[Problem to solve] Render every line of the data exactly as written, and leave out the pictures.
───── Provided records ─────
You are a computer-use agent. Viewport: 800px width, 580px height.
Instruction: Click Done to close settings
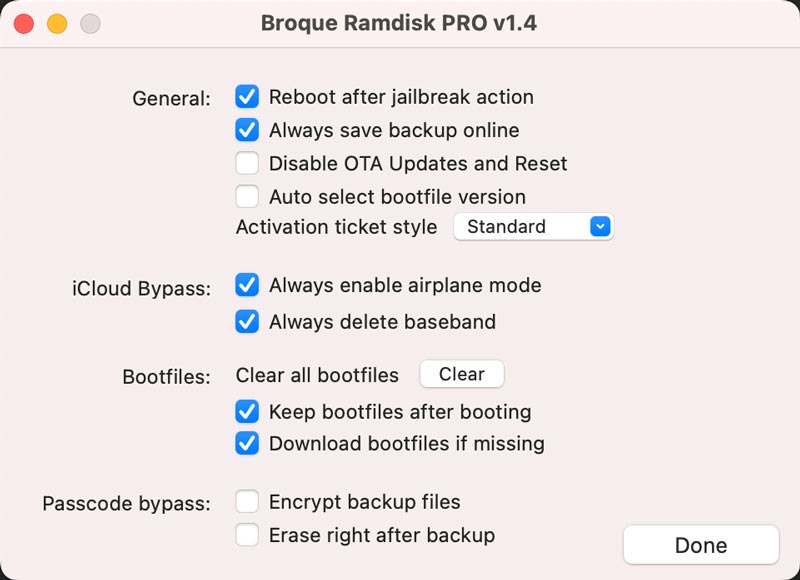pyautogui.click(x=702, y=545)
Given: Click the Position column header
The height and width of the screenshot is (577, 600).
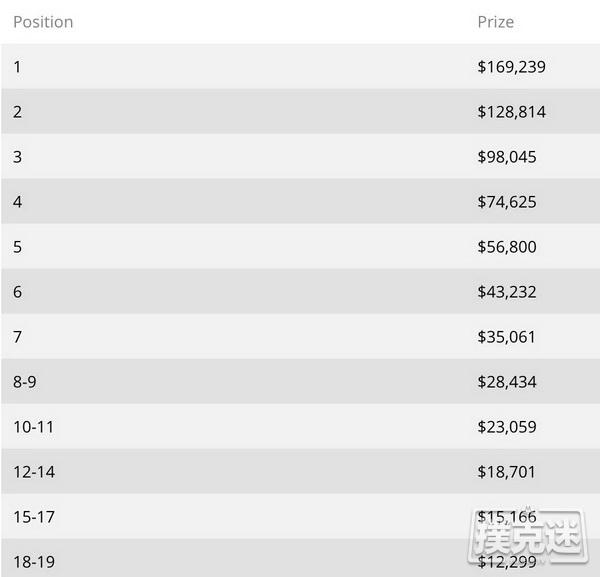Looking at the screenshot, I should [43, 22].
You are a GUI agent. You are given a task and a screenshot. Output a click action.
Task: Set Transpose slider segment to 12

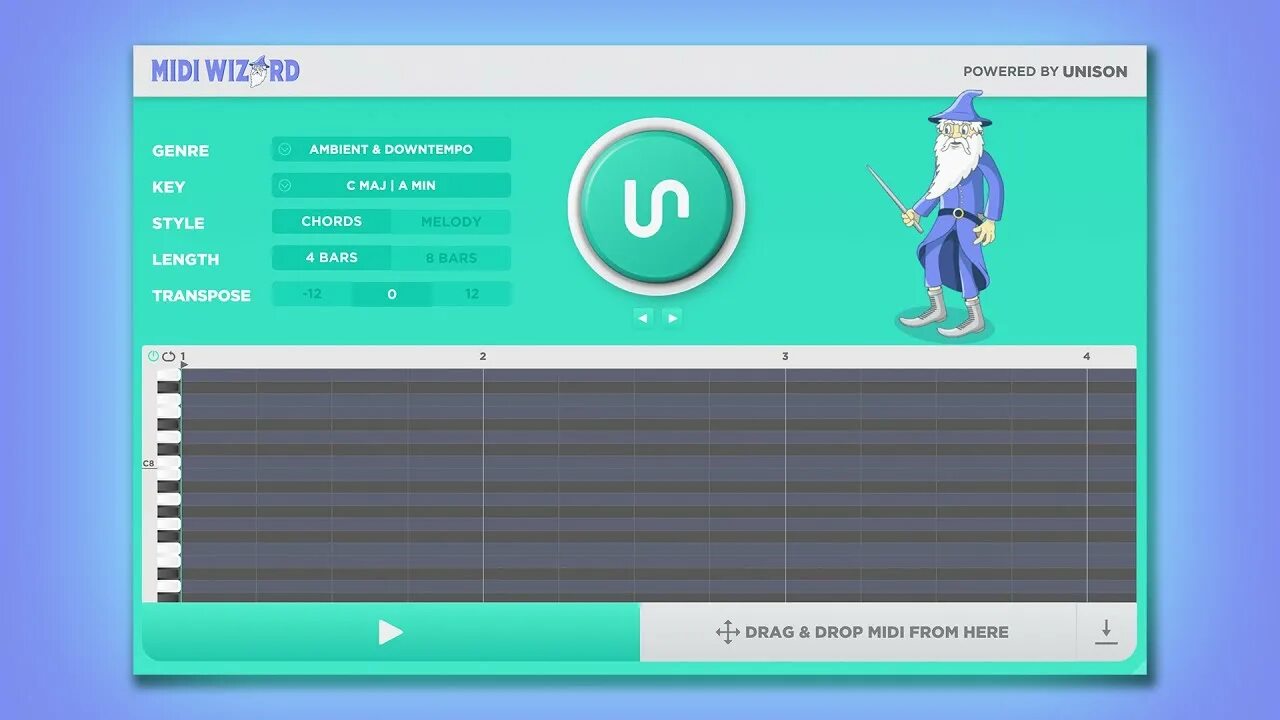tap(472, 293)
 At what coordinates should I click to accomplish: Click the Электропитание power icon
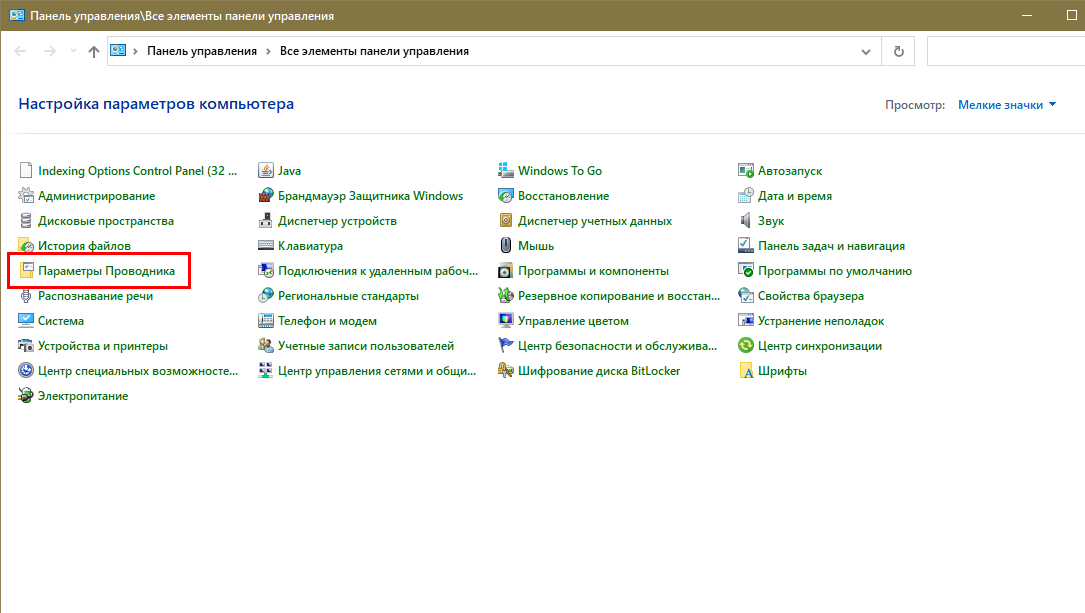pyautogui.click(x=26, y=396)
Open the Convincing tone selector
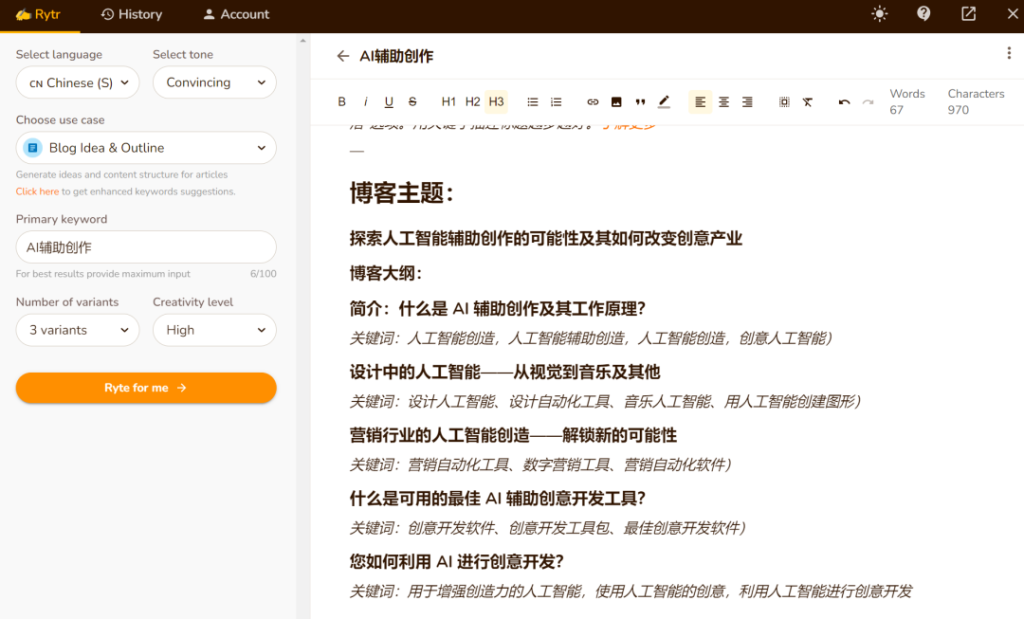Image resolution: width=1024 pixels, height=619 pixels. tap(214, 83)
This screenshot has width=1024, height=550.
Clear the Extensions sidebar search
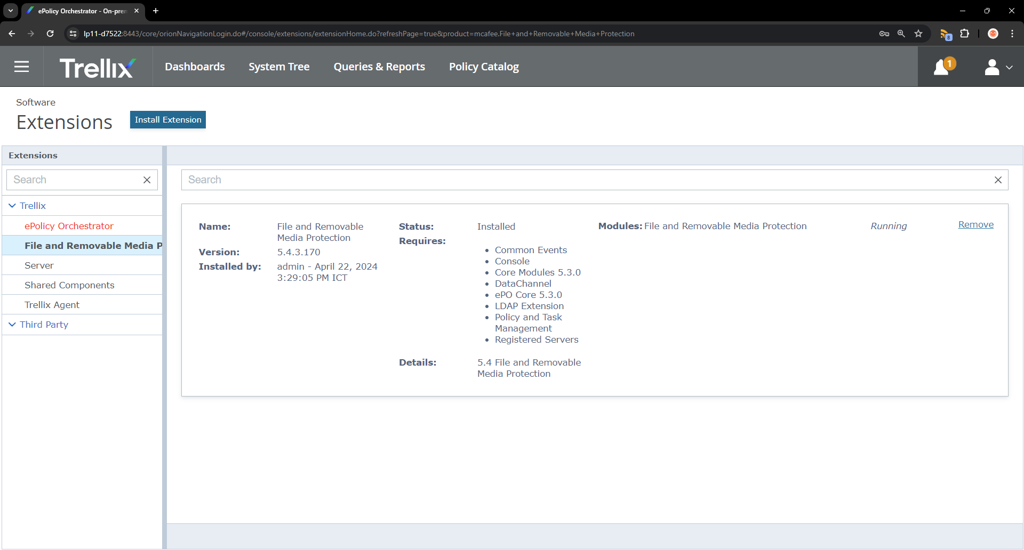[147, 180]
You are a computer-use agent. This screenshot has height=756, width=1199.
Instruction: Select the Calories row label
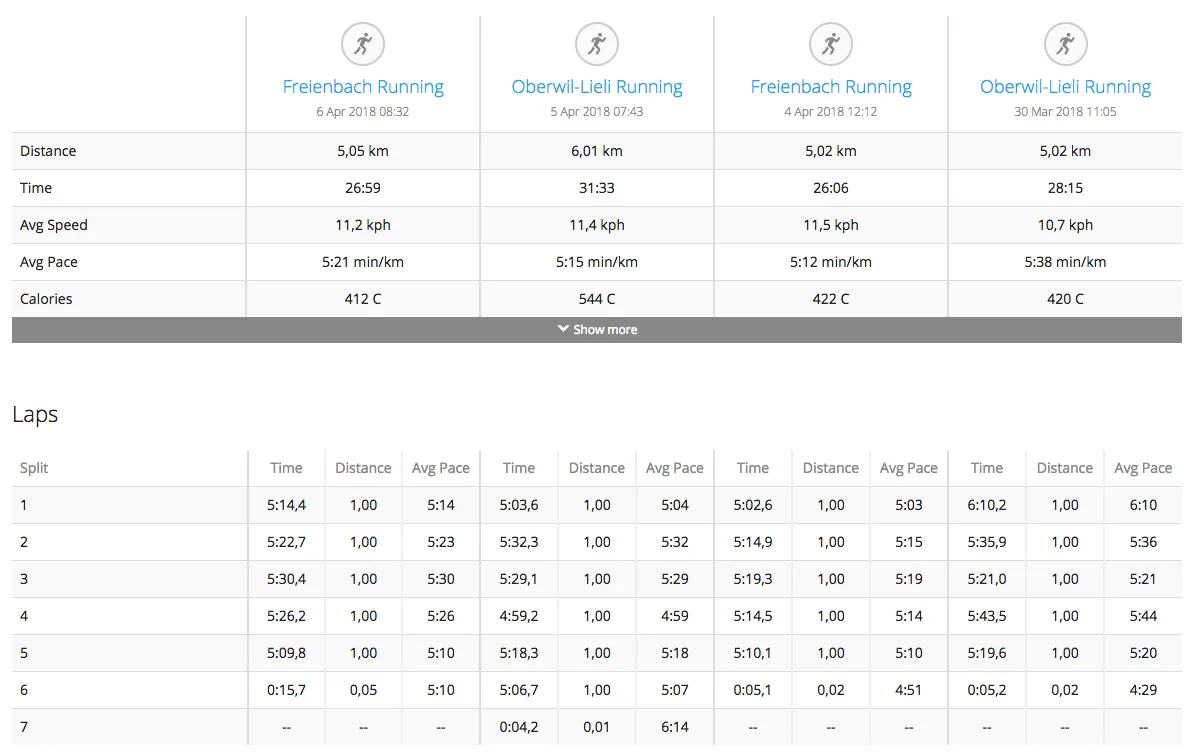pyautogui.click(x=46, y=299)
─────
[Answer section]
You are a computer-use agent. Viewport: 800px width, 580px height.
Instruction: Click Done to close settings
pyautogui.click(x=702, y=545)
Given: Click the Position column header
The height and width of the screenshot is (577, 600).
Looking at the screenshot, I should [43, 22].
You are a GUI agent. You are given a task and a screenshot. Output a click action.
Task: Set Transpose slider segment to 12

tap(472, 293)
 At what coordinates should I click to accomplish: Click the Электропитание power icon
pyautogui.click(x=26, y=396)
Open the Convincing tone selector
Image resolution: width=1024 pixels, height=619 pixels. tap(214, 83)
This screenshot has width=1024, height=550.
Clear the Extensions sidebar search
[147, 180]
You are a computer-use agent. This screenshot has height=756, width=1199.
Instruction: Select the Calories row label
pyautogui.click(x=46, y=299)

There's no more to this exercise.